_What is being asked_
Reproduce the rows from the line with "How do I perform: Click the question" up to and including the line with "pos(420,177)", swapping "question mark icon" for "help icon" and leaving everything else unchanged. Omit the pictures from your answer.

_Data excerpts_
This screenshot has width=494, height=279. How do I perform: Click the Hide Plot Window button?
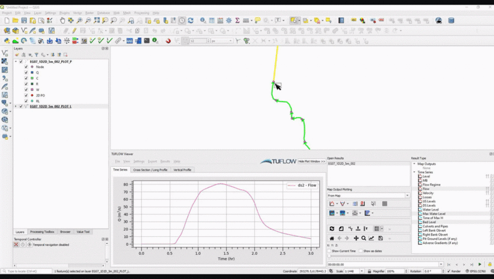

...

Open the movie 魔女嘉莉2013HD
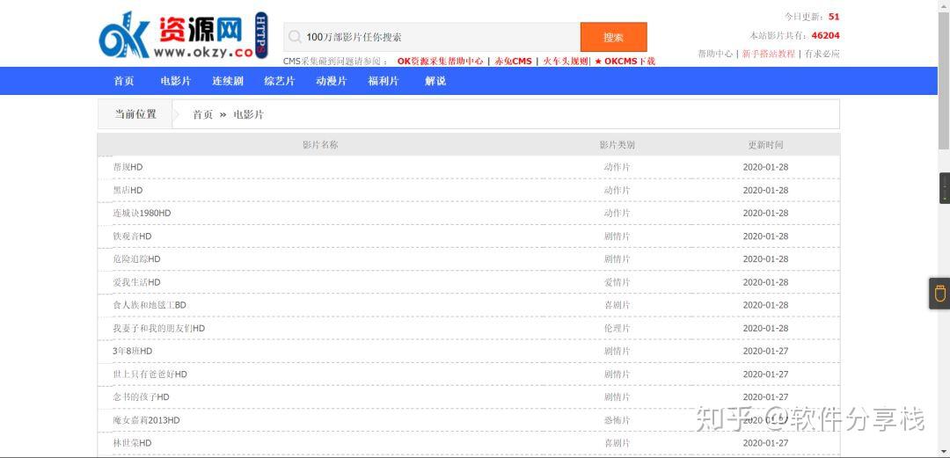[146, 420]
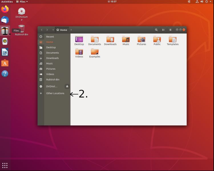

* * *

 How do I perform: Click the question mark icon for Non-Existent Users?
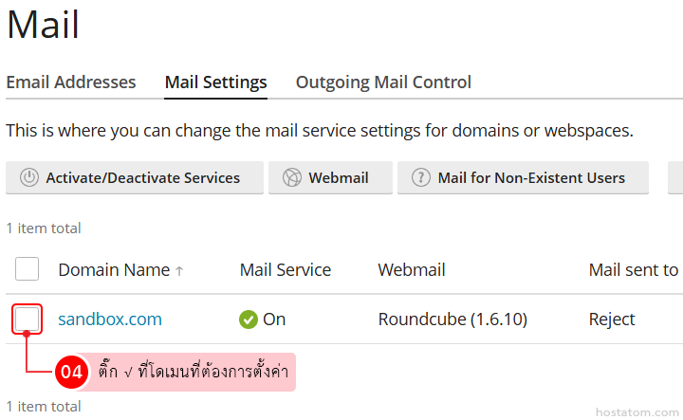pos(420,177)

_Correct output_
 How do I perform: Click the help icon for Non-Existent Users?
pos(420,177)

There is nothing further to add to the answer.